MULBERRY CULTIVATION METHODS MADE SIMPLE

The mulberry has the distinction of being a thoroughly satisfactory town fruit tree; it will produce good crops of mulberries where other trees fail on account of smoky conditions. In bleak districts in open country it needs shelter, to break the blast; a sunny position is to its liking.

The fruit is excellent for dessert and for preserving, and as it has a habit of dropping when ripe the tree might well be planted on a lawn, ripe mulberries coming to less harm when they have grass to fall on. It is commonly grown as a standard.

Ready for Use. Ripening date varies between late August and late September.

Soil Preparation.

A moist but well-drained soil suits the mulberry best. If the ground is thin and dry, or chalky, stony or clay-like, a large planting hole should be got out and filled with two or three barrow-loads of more suitable soil. If this is not possible, the ground should be dug deeply and old manure, or leaf-mould, or rotted material from the soft rubbish heap, mixed in very plentifully. If the ground is clay-like, in addition to one of these enriching materials old lime rubble, or sand, sharp grit, or small charred woody stuff from the garden bonfire should be worked in to make the heavy ground more porous.

When and How to Plant.

March is the best period to plant a standard mulberry. The roots are brittie and have to be handled carefully when being spread out in the planting hole. Fine soil should be worked between them, and when they have been covered with a good layer this should be trodden firm. Planting, staking, and other details are explained in the section THE ABC OF PLANTING.

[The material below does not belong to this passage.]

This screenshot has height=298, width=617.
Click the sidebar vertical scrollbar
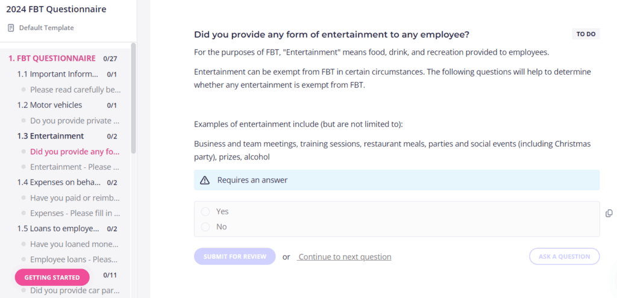133,98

Until it becomes completely established a young tree must be watered liberally whenever rain holds off in the period between early spring and late summer.

Pruning.

To encourage the formation of fruiting spurs in a young tree, side shoots not wanted to form additional branches should be nipped back to five or six leaves in summer and winter-pruned to within about four buds of their base. Fruit is also produced on short young side shoots. The older tree will look after itself, though it may occasionally be necessary to cut back an awkwardly placed branch or remove a bit of dead wood. Explanation of pruning and training operations is given in the section THE HOW AND WHY OF PRUNING.

Propagation.

The mulberry is most easily increased by cuttings, I ft. or so long, planted half their depth, in the open, in October. Shoots for this purpose should be cut through immediately below a joint, and may be planted in dibber-made holes each with a good pinch of sand or sharp grit at the bottom to encourage rooting. Soil should be rammed hard around the planted cutting, with the boot heel. At the end of twelve months it should be well rooted. Growth is, however, very slow, and to obtain fruit in a reasonable time a well-formed tree should be purchased.

Gathering the Fruit.

Mulberries should be gathered before they become squashy ripe – before they are quite black. Quickest method is to shake the fruit off by jerking the branches, with clean sheets of newspaper laid out on the ground to catch the mulberries as they fall.

Preparing for Table.

For dessert purposes the stalks should be removed and the fruit piled on a dish lined with mulberry leaves.